Creative confidence is often a significant deficit in corporate cultures. A current commentator on creativity, Sir Ken Robinson, headlines his challenge to creativity around the way in which the education system seems to beat creativity out of us. David Kelley, of Stanford and IDEO fame, who was featured on CBS’s 60 minutes in January of this year, also addresses the challenge of creative confidence. Creative confidence is an underpinning of the Hasso Plattner Institute of Design at Stanford that is Kelley’s brainchild. And here I paraphrase David Kelley:
‘Because of what we educate for and expect in our education system, it is constructed so that there is a right answer and it is the student's job to find that answer and report it back. So,a lot of the people lack both the skills and the confidence to work on messy problems where the answer is not known and where the only hope is to keep pushing forward, observing the world and the people in it, identifying unmet needs, brainstorming solutions, and trying to develop prototypes that work -- and failing forward through this disconcerting process.

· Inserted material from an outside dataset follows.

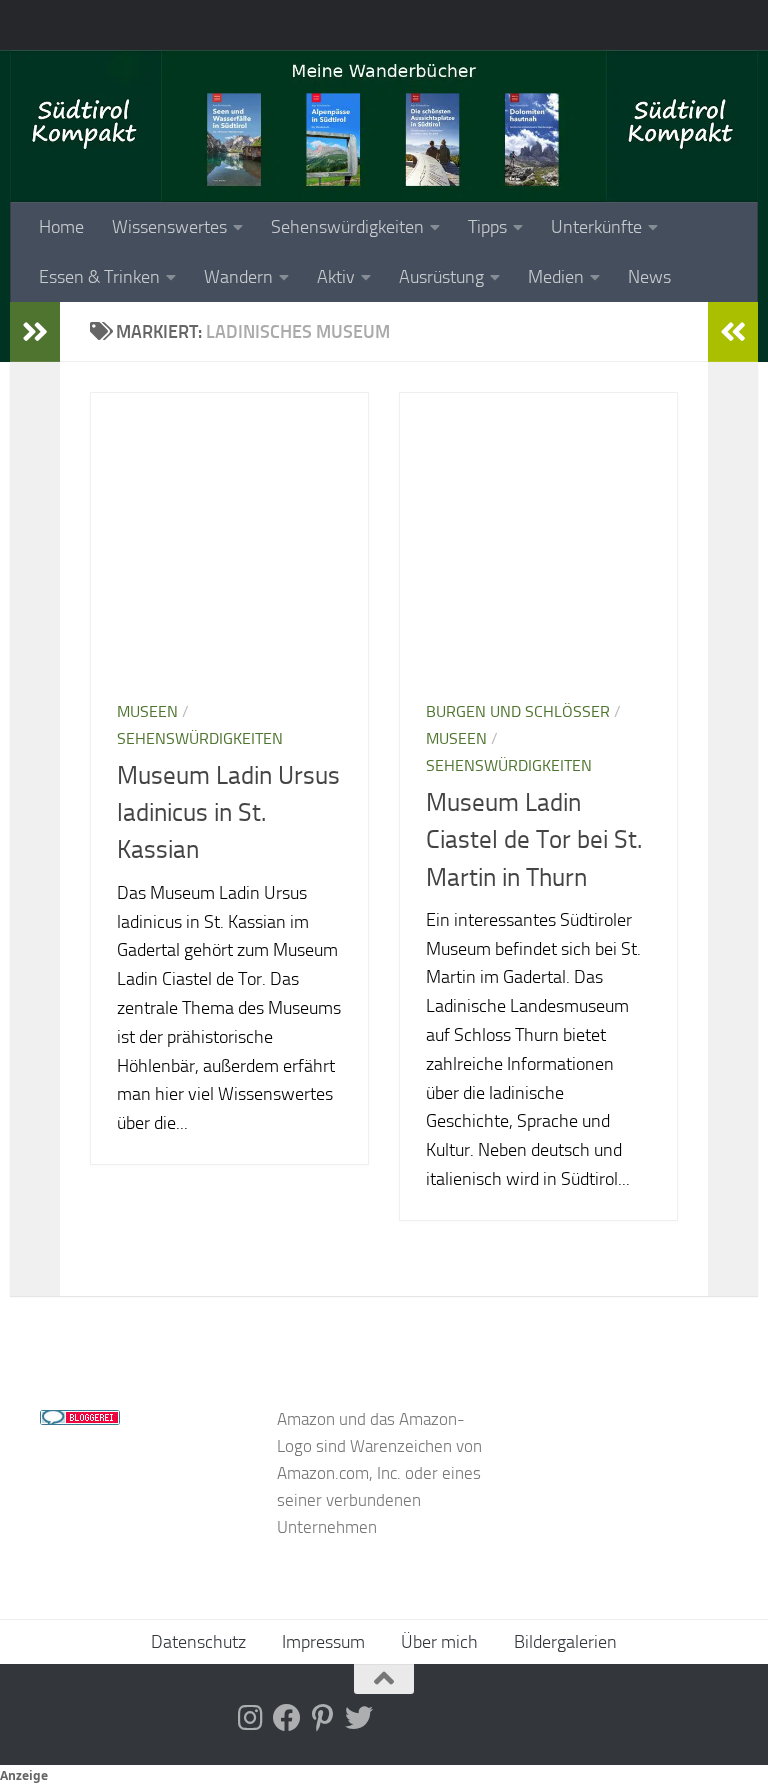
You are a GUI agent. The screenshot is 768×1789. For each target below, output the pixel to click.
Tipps (487, 227)
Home (61, 227)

Creative confidence means that, even when people aren't sure, they have the energy and will to keep pushing forward, to be undaunted when ideas don't work, to keep trying new ideas.’
It is no coincidence that Abbie Griffin, co-author of the evidence-based book, Serial Innovators, noted that a common feature of serial innovators in mature firms is that they grew up as creative problem solvers on family farms where solutions had to cobbled together from what was available. It is no stretch to realize that creative confidence is an integral legacy of that experience.

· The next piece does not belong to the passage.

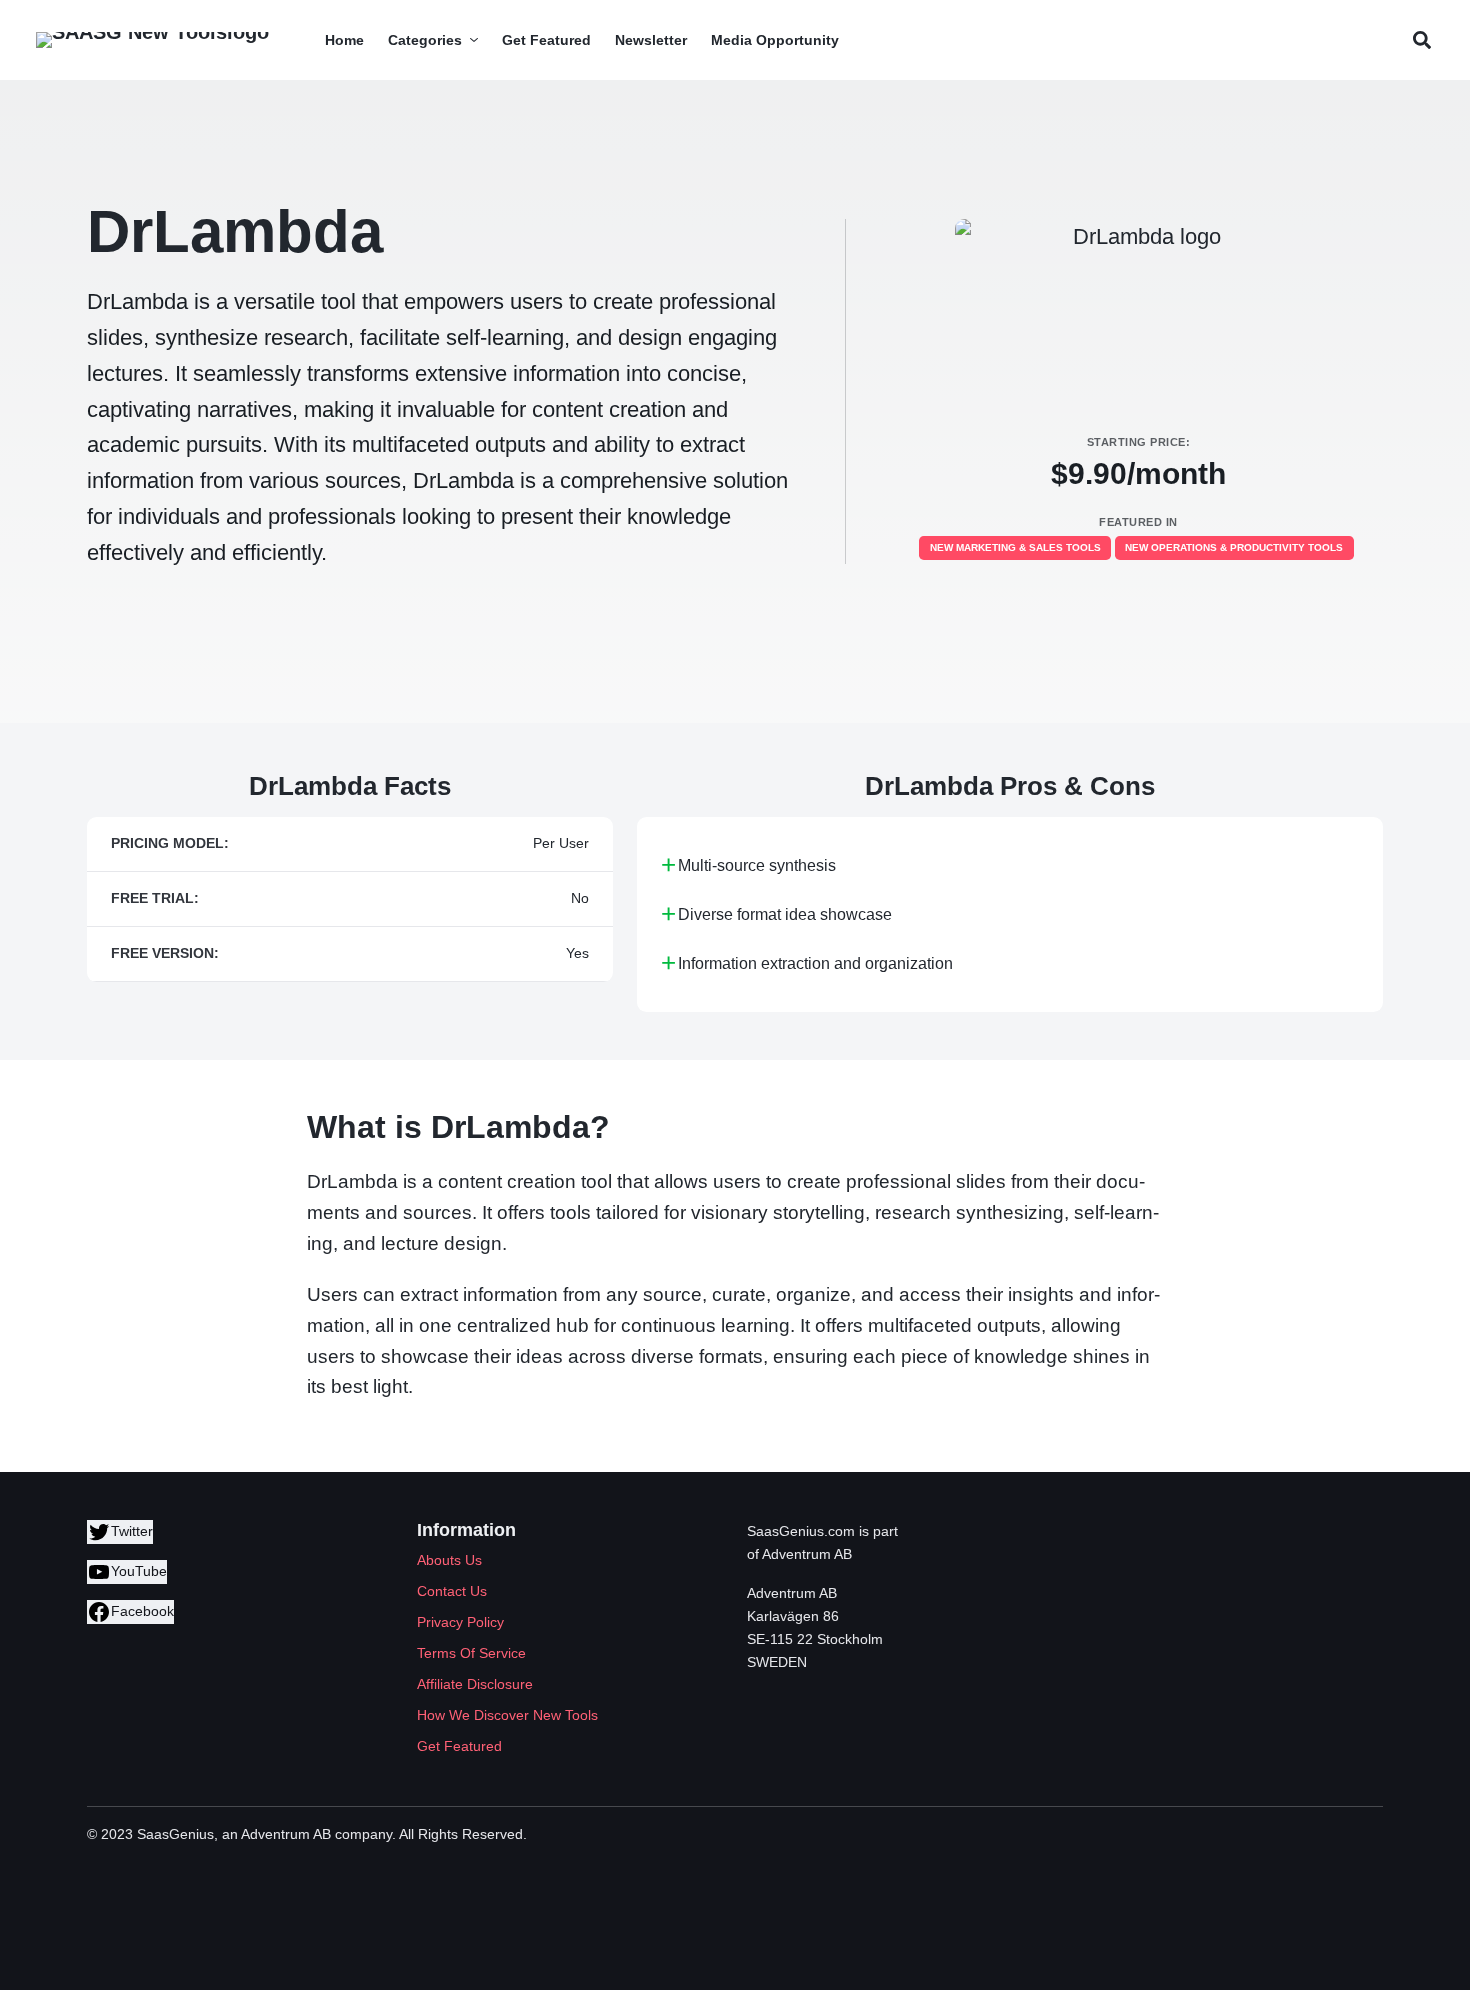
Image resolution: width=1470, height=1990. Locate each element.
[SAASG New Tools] (152, 40)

The research of Robert Sternberg, a psychologist, suggests that creative people have made the decision to be creative, regardless of setbacks and frustrations, and that deciding to be creative does not assure creativity, but without that decision, it is sure not to happen. Today’s professionals may also have decided that creativity is not for the office and be channeling their creative energy into avocations, volunteer service, gardens, culinary arts and more because creative competence is not a value where they work. Just imagine how productive it could be to tap into that creative competence to grow the creative confidence of teams and organizations.
It can be helpful to have models for the components of a culture for innovation. Innovation Focus likes how Dimis Michaelides, a self-proclaimed escapee from the corporate world, presents the drivers, structures and sources of creativity that need to be embraced, supported and encouraged to build and sustain a culture for innovation -- and we have reproduced it here.

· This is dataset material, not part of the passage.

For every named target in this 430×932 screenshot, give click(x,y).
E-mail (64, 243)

5 culture for innovation drivers
4 organization structures for innovation to happen
3 elements of any creative act
For 3 elements of any creative act:
Talent: capacity to imagine new things and make them happen
Energy: determination, effort and time for innovation
Method: effective ways to confront challenges
4 organization structures for innovation to happen:
Target: definition of the type of innovation
System: ways ideas are generated
Team: creating and managing how we work together to invent things
Individual: commitment to stretch our limits (the decision to be creative)
5 drivers of culture for innovation
Ideas: the things we have to love, grow and reward
Freedom: the ability to be open and debate
Engagement: how the organization and its people help each other grow
Humor: how we create connections and relieve stress
Risk: how people are empowered to act and deal with success and failure
If you believe that your organization can progress in its desire and commitment to build creative confidence and competence to achieve and sustain a culture for innovation, then hopefully the content of this article can make a constructive contribution.